Provided data
————————

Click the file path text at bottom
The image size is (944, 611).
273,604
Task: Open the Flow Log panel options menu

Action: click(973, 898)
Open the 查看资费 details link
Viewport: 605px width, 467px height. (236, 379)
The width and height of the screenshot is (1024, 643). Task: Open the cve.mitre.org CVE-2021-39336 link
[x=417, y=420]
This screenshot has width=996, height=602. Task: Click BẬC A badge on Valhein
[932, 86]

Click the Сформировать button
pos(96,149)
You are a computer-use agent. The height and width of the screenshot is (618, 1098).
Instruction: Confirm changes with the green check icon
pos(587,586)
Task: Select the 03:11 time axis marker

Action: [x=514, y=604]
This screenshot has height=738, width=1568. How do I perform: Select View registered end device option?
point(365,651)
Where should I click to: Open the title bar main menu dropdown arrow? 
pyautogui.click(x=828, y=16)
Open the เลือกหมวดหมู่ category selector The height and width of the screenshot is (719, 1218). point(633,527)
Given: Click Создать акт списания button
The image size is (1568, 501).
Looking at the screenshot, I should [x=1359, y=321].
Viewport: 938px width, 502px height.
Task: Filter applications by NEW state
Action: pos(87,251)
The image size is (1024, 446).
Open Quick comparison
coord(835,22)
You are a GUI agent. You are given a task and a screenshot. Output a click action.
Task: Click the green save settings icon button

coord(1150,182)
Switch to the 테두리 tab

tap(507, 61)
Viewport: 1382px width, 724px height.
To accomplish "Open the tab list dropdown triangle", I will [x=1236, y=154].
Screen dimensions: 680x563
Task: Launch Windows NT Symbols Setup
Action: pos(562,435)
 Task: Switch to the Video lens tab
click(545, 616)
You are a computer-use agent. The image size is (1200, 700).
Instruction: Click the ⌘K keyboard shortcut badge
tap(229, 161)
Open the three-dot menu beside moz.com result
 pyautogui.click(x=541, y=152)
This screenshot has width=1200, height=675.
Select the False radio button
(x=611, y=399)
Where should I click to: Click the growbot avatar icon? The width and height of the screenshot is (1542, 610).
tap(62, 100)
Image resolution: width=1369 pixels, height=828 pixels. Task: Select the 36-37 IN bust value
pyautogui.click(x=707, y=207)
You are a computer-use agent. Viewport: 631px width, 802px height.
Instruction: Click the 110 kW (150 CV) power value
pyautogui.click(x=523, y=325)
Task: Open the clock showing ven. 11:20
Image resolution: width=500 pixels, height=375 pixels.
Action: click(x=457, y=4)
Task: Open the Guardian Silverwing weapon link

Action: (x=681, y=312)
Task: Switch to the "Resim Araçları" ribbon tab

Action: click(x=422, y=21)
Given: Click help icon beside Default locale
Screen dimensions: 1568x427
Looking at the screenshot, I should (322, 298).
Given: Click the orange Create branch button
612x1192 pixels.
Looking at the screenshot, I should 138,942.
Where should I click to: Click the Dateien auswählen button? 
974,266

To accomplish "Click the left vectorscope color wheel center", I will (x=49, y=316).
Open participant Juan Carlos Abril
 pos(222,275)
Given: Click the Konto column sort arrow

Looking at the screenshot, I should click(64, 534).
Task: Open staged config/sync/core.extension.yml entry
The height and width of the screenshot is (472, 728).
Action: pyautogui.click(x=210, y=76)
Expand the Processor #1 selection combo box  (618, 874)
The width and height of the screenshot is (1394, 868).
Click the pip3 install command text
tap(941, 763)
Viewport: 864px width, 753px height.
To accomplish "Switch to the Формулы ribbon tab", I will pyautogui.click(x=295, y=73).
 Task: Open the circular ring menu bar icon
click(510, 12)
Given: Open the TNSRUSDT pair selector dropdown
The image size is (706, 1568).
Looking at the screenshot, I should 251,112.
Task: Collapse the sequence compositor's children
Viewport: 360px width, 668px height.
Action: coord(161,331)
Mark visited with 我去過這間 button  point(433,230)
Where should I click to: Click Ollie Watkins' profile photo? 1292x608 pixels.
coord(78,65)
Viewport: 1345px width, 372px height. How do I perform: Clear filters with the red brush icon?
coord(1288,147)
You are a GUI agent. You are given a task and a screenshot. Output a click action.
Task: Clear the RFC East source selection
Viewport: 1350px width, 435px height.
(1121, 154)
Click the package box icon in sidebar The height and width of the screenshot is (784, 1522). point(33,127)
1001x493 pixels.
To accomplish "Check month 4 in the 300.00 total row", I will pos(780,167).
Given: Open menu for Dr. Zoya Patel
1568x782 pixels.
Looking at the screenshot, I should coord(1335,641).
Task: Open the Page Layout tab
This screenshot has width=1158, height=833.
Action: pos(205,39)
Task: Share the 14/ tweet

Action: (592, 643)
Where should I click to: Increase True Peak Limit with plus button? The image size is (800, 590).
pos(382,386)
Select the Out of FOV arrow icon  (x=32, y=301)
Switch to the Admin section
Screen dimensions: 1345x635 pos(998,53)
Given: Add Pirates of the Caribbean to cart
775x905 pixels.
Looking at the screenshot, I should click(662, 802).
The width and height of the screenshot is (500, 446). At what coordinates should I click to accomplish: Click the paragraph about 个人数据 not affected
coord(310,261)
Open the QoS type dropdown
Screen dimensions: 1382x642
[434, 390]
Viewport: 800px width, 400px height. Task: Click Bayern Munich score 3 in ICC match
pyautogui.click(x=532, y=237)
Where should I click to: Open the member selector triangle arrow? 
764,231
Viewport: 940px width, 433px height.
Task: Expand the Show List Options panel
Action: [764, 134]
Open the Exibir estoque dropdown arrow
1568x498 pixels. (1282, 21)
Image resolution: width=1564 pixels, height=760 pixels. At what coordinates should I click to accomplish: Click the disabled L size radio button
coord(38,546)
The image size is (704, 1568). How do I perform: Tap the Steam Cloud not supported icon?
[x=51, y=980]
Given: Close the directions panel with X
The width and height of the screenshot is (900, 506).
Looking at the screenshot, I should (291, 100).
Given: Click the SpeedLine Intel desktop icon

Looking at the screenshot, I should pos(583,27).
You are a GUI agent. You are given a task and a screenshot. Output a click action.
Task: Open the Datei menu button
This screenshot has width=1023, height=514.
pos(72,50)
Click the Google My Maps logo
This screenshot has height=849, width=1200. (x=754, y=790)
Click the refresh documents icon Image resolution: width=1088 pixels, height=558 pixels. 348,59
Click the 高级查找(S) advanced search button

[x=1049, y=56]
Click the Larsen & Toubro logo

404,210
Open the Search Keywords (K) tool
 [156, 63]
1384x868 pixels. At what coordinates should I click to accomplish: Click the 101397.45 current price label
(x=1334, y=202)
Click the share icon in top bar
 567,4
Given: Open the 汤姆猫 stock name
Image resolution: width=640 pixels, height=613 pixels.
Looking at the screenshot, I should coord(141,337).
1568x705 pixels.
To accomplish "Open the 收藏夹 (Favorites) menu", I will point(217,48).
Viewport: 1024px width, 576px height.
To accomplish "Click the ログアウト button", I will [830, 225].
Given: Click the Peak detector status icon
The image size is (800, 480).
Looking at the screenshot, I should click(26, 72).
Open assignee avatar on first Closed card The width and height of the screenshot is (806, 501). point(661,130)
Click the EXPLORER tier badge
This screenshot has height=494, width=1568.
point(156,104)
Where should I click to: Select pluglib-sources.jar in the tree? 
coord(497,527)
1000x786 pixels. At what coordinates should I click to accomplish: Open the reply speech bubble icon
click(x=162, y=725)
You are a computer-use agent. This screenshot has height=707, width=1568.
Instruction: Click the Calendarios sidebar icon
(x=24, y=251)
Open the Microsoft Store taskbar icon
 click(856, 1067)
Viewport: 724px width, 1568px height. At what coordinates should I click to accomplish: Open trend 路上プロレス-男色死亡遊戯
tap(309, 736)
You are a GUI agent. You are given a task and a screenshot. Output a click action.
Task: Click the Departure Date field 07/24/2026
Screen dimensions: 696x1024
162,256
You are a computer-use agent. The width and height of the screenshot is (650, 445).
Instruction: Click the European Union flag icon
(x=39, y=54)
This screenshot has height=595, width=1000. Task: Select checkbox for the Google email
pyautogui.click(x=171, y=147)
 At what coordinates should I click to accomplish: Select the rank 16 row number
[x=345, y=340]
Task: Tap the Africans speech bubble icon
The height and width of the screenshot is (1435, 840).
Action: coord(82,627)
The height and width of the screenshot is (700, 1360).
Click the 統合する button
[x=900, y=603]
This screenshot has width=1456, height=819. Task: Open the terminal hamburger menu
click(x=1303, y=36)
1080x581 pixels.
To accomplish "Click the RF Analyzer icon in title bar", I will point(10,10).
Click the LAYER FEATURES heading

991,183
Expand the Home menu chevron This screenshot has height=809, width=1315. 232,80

————————

What you have to do
Word for word, restate the lines above from the line containing "Where should I click to: Click the growbot" through the line containing "Given: Click help icon beside Default locale", with both included and nothing else.

Solution for this task
Where should I click to: Click the growbot avatar icon? The width and height of the screenshot is (1542, 610).
tap(62, 100)
Image resolution: width=1369 pixels, height=828 pixels. Task: Select the 36-37 IN bust value
pyautogui.click(x=707, y=207)
You are a computer-use agent. Viewport: 631px width, 802px height.
Instruction: Click the 110 kW (150 CV) power value
pyautogui.click(x=523, y=325)
Task: Open the clock showing ven. 11:20
Image resolution: width=500 pixels, height=375 pixels.
Action: click(x=457, y=4)
Task: Open the Guardian Silverwing weapon link

Action: (x=681, y=312)
Task: Switch to the "Resim Araçları" ribbon tab

Action: click(x=422, y=21)
Given: Click help icon beside Default locale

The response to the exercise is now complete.